• What to do: Leave the pictures out and reproduce, exactly, the lines from the one with "Where should I click to: Zoom" through the end of the entries below.

Supplied data Start Marker

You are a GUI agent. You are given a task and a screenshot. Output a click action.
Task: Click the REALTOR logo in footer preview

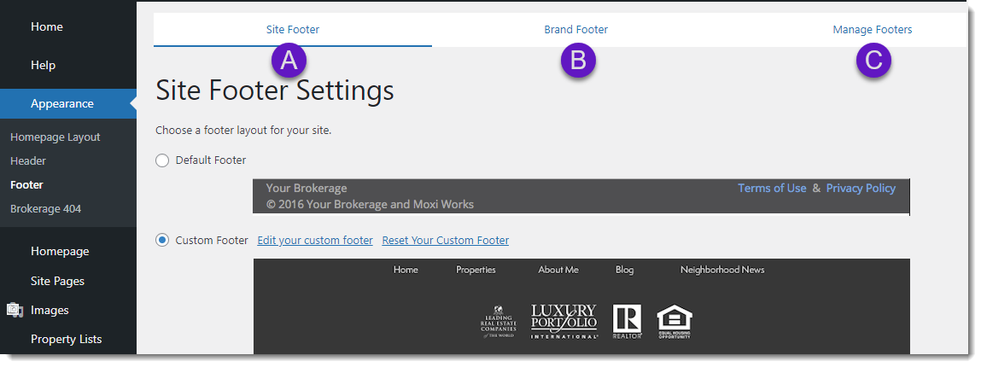pyautogui.click(x=627, y=321)
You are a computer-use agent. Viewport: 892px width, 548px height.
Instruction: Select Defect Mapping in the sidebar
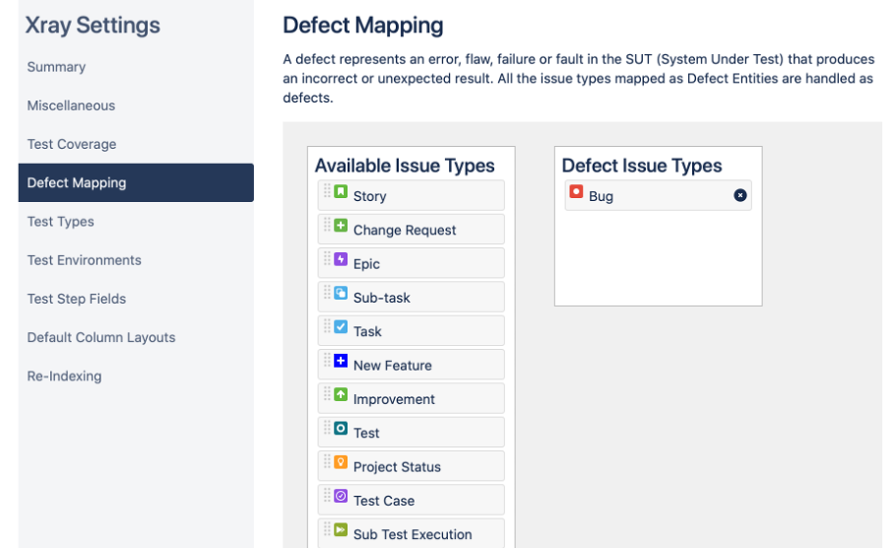click(77, 182)
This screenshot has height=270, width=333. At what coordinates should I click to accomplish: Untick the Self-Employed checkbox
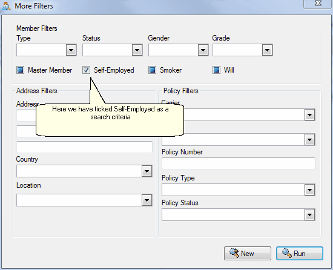point(86,70)

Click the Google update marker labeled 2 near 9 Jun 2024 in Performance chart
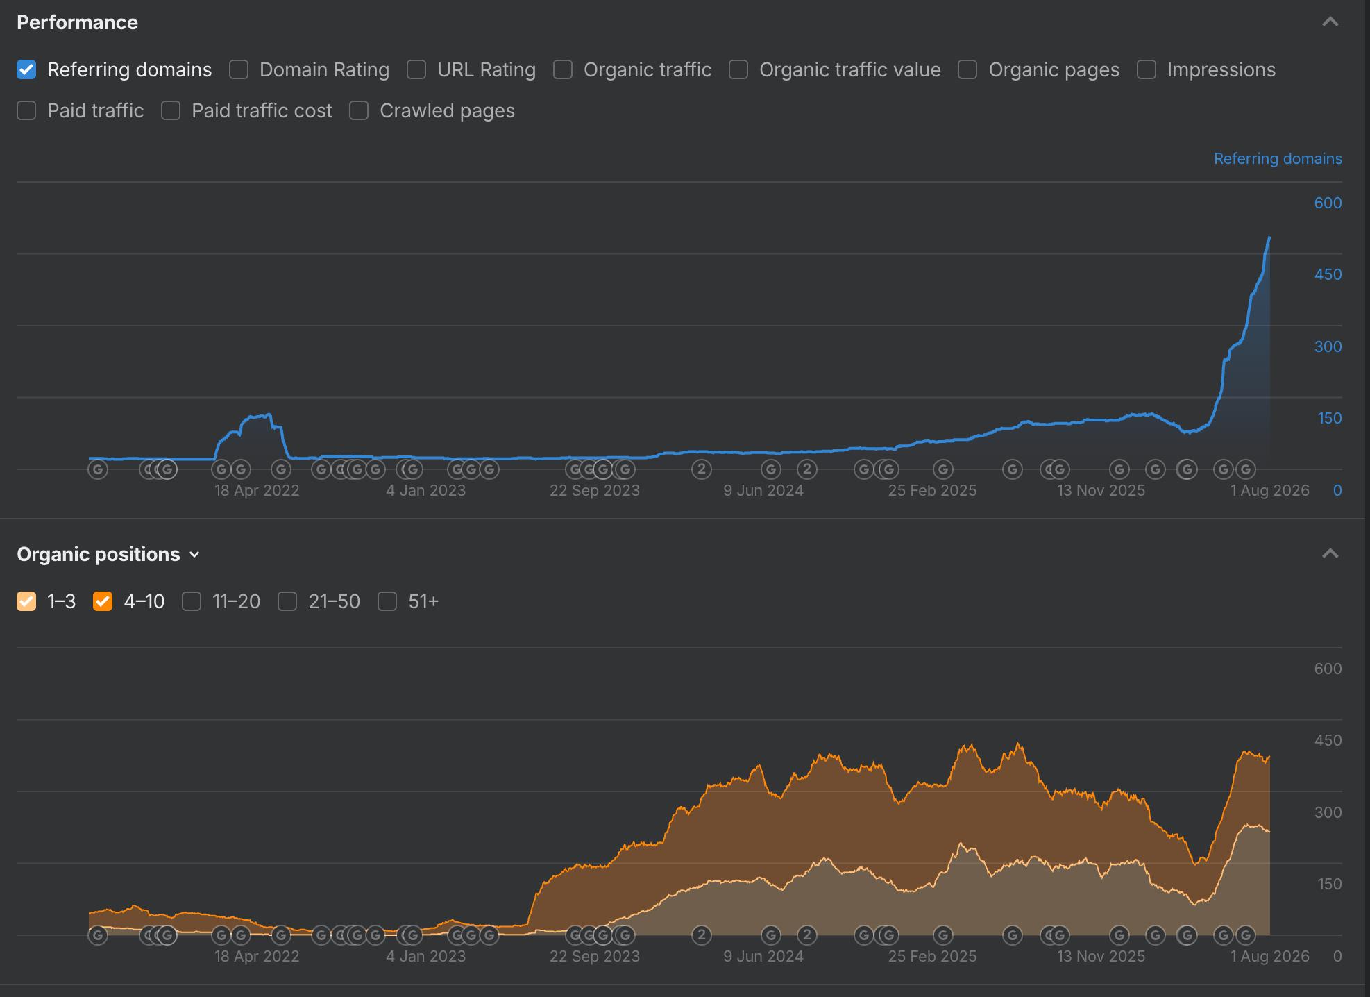[806, 470]
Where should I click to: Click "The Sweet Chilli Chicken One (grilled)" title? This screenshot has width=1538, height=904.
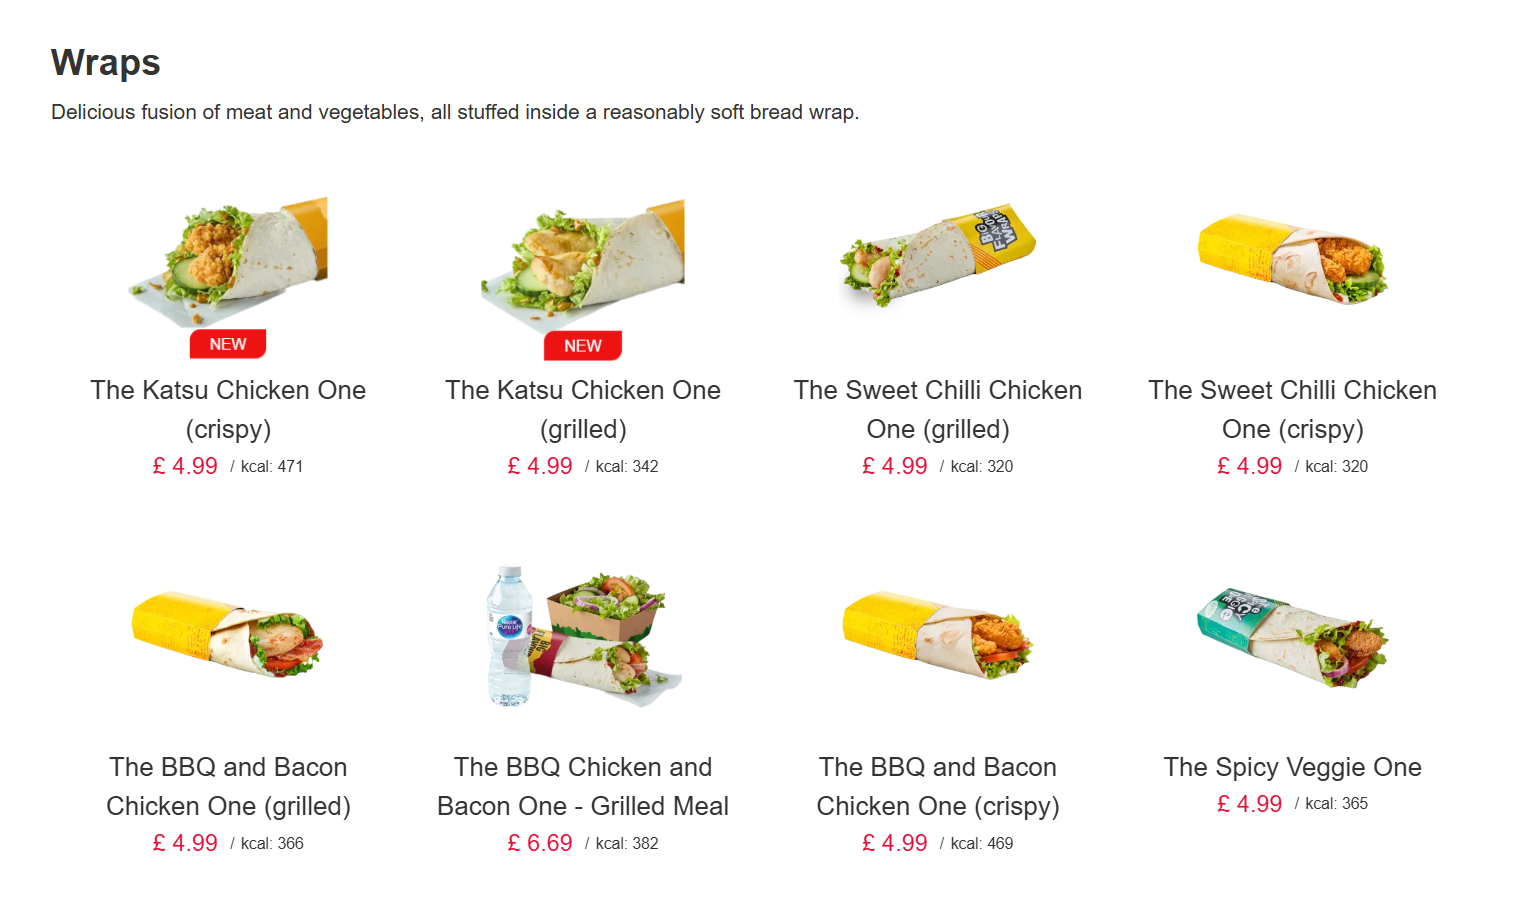938,409
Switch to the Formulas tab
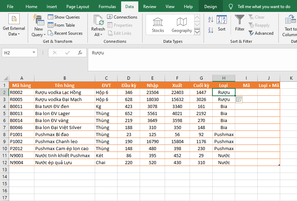The width and height of the screenshot is (297, 201). point(107,7)
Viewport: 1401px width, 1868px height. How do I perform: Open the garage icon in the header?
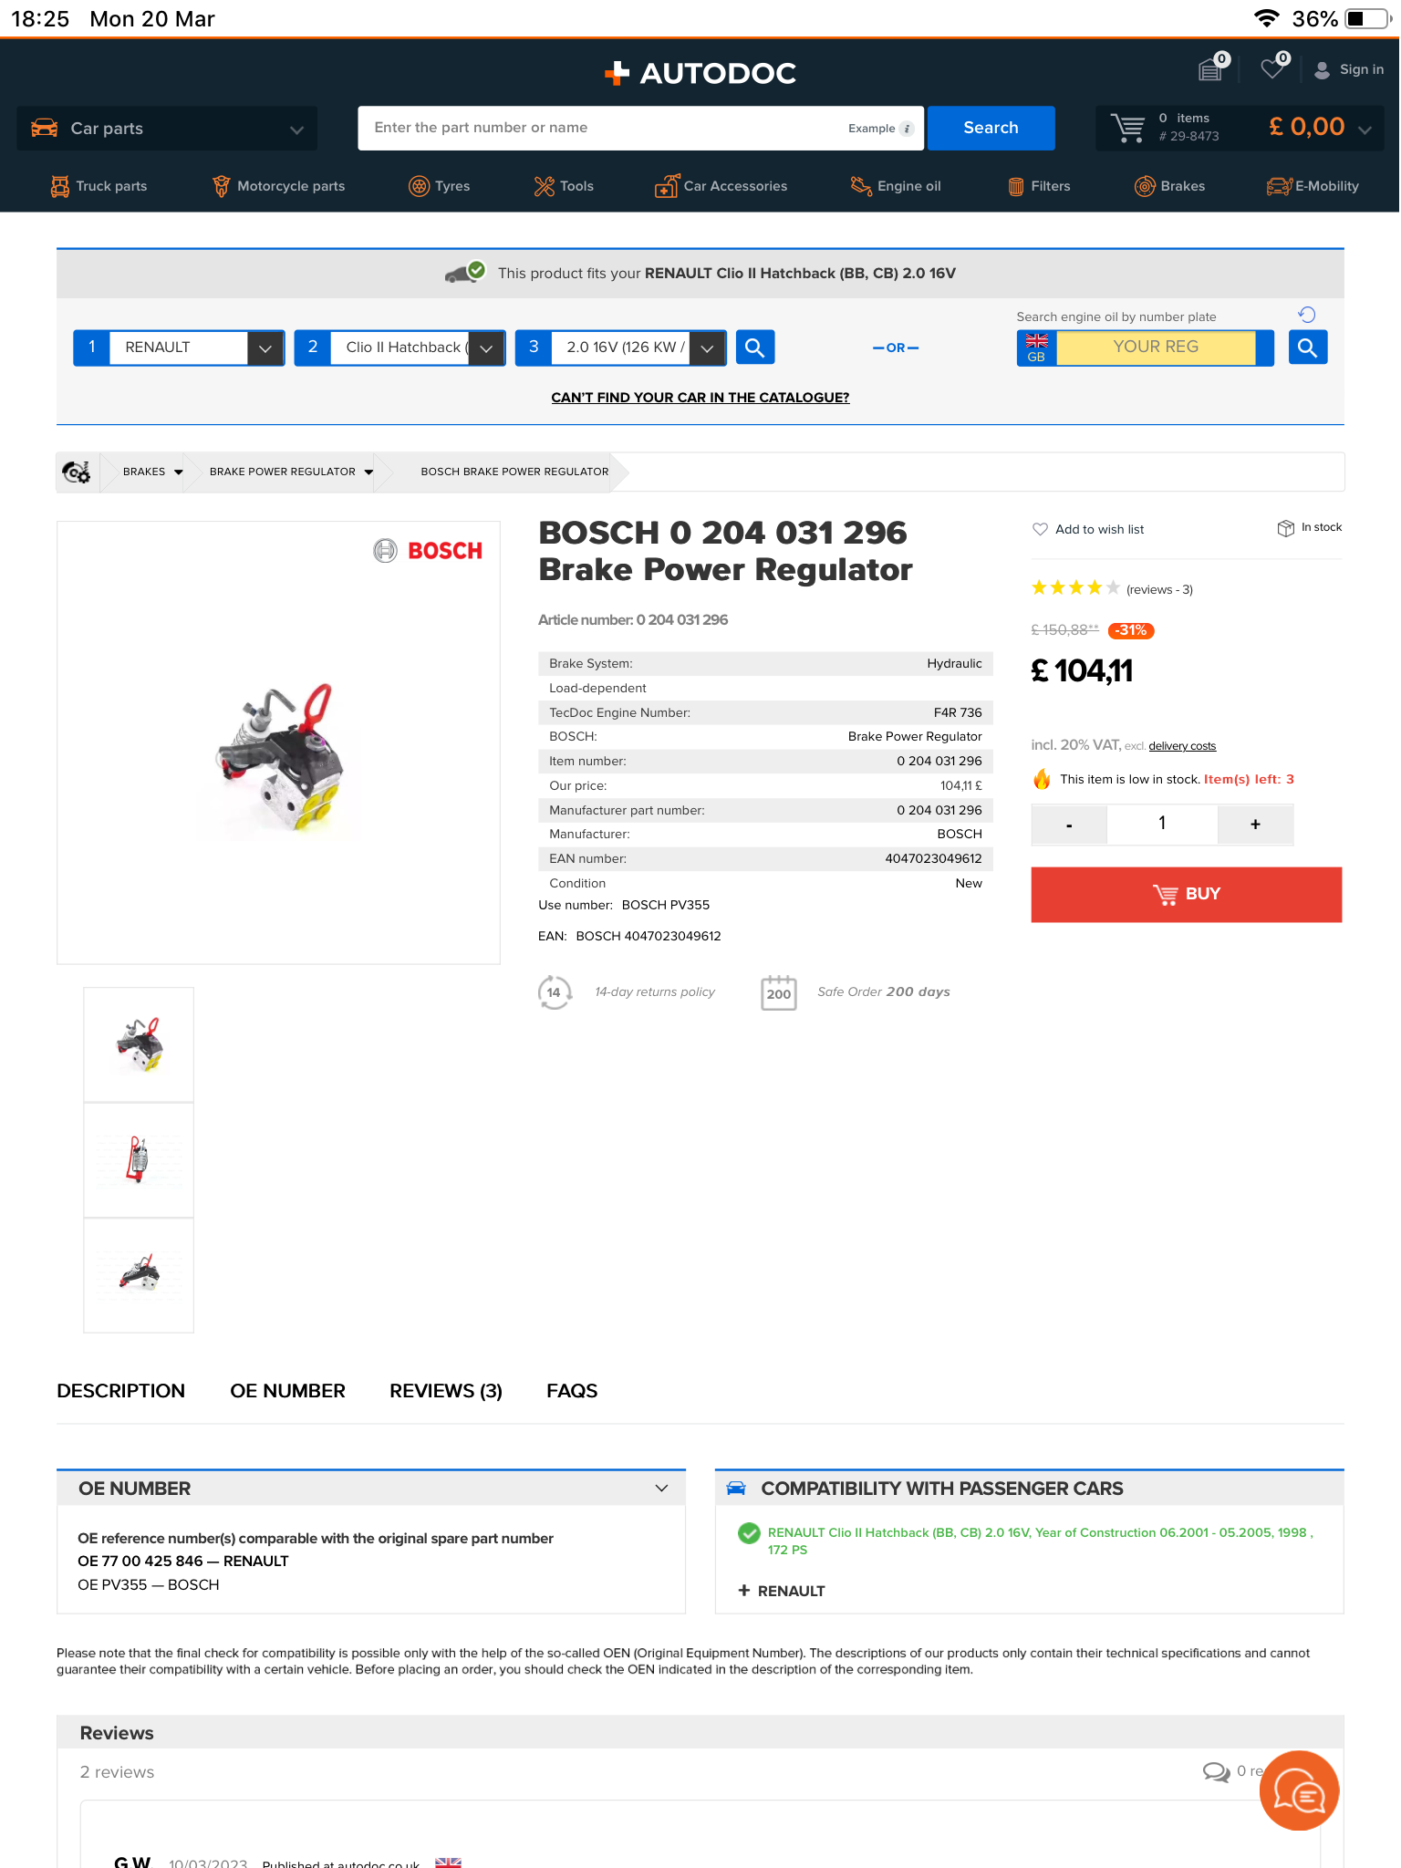coord(1211,69)
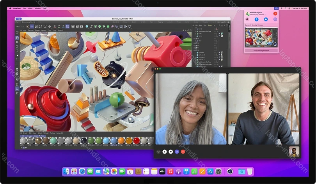Screen dimensions: 316x184
Task: Open Cinema 4D from the Dock
Action: coord(231,171)
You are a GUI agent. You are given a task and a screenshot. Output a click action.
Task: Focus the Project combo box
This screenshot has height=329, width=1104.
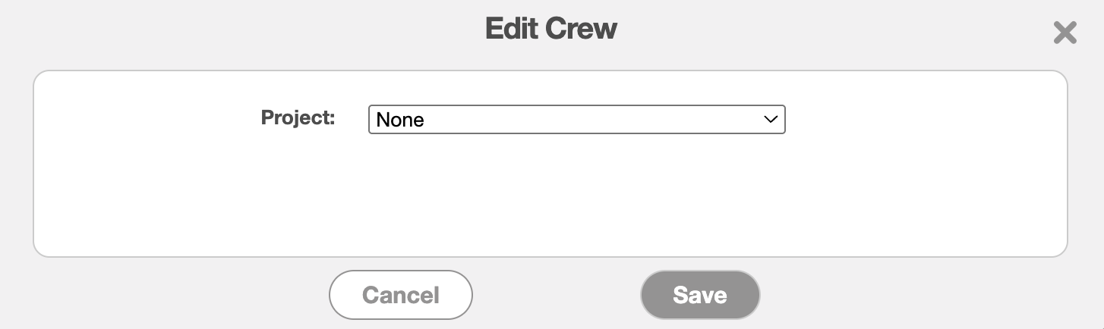(x=576, y=119)
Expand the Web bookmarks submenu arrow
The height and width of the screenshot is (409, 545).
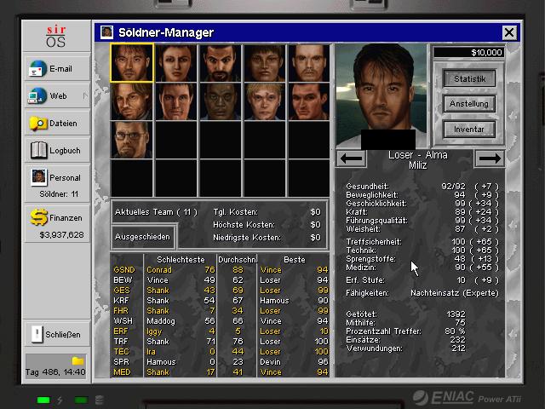click(x=84, y=96)
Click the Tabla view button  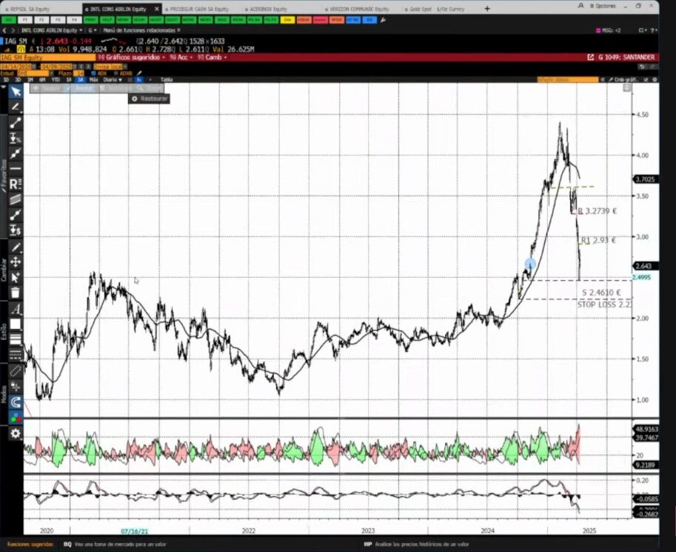[167, 80]
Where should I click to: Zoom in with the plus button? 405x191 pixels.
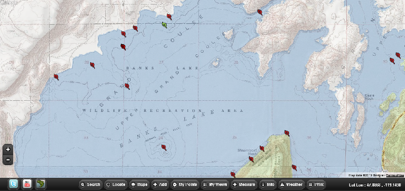(x=8, y=149)
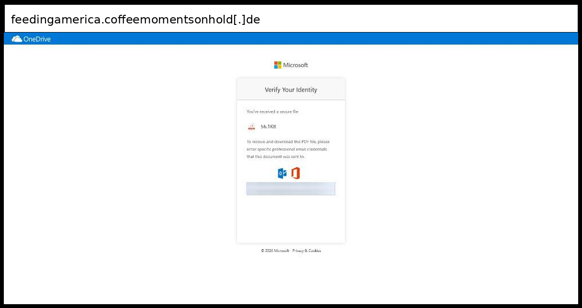582x308 pixels.
Task: Click the Microsoft four-square logo
Action: [278, 65]
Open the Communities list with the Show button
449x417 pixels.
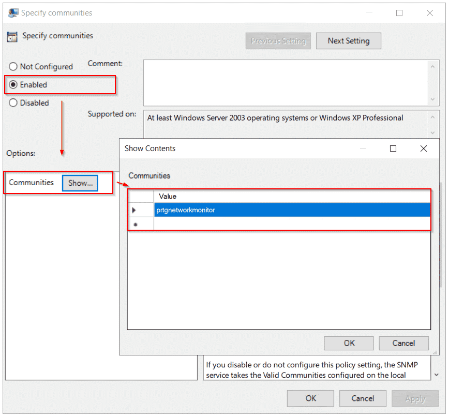[x=80, y=183]
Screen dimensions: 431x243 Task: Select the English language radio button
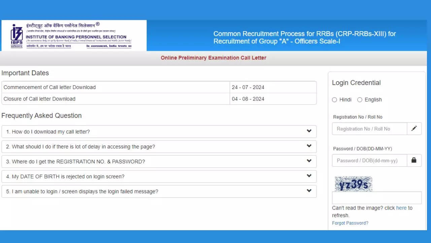360,100
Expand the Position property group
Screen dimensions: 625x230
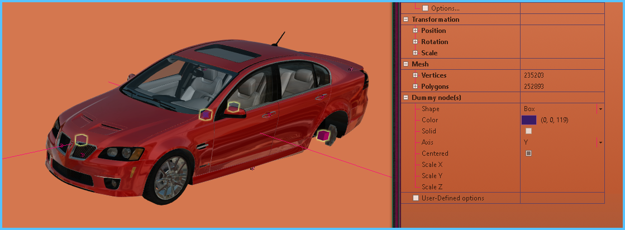tap(416, 31)
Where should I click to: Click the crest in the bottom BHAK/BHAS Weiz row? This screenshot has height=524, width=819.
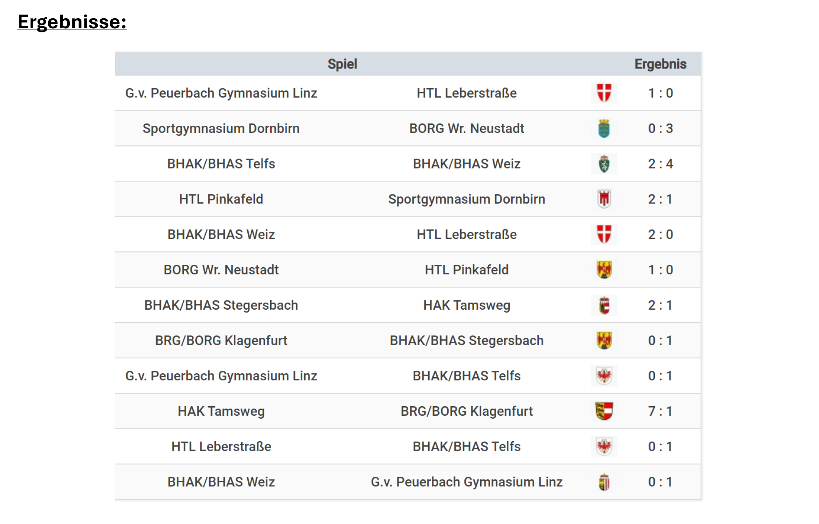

Supplied data End Marker

• Solved problem:
Where should I click to: Zoom in with the plus button? 405x191 pixels.
(x=8, y=149)
582x308 pixels.
Task: Click the Microsoft four-square logo
Action: [278, 65]
Open the Communities list with the Show button
449x417 pixels.
[x=80, y=183]
Screen dimensions: 431x243 Task: Select the English language radio button
360,100
Expand the Position property group
Screen dimensions: 625x230
tap(416, 31)
Where should I click to: Click the crest in the bottom BHAK/BHAS Weiz row? This screenshot has height=524, width=819.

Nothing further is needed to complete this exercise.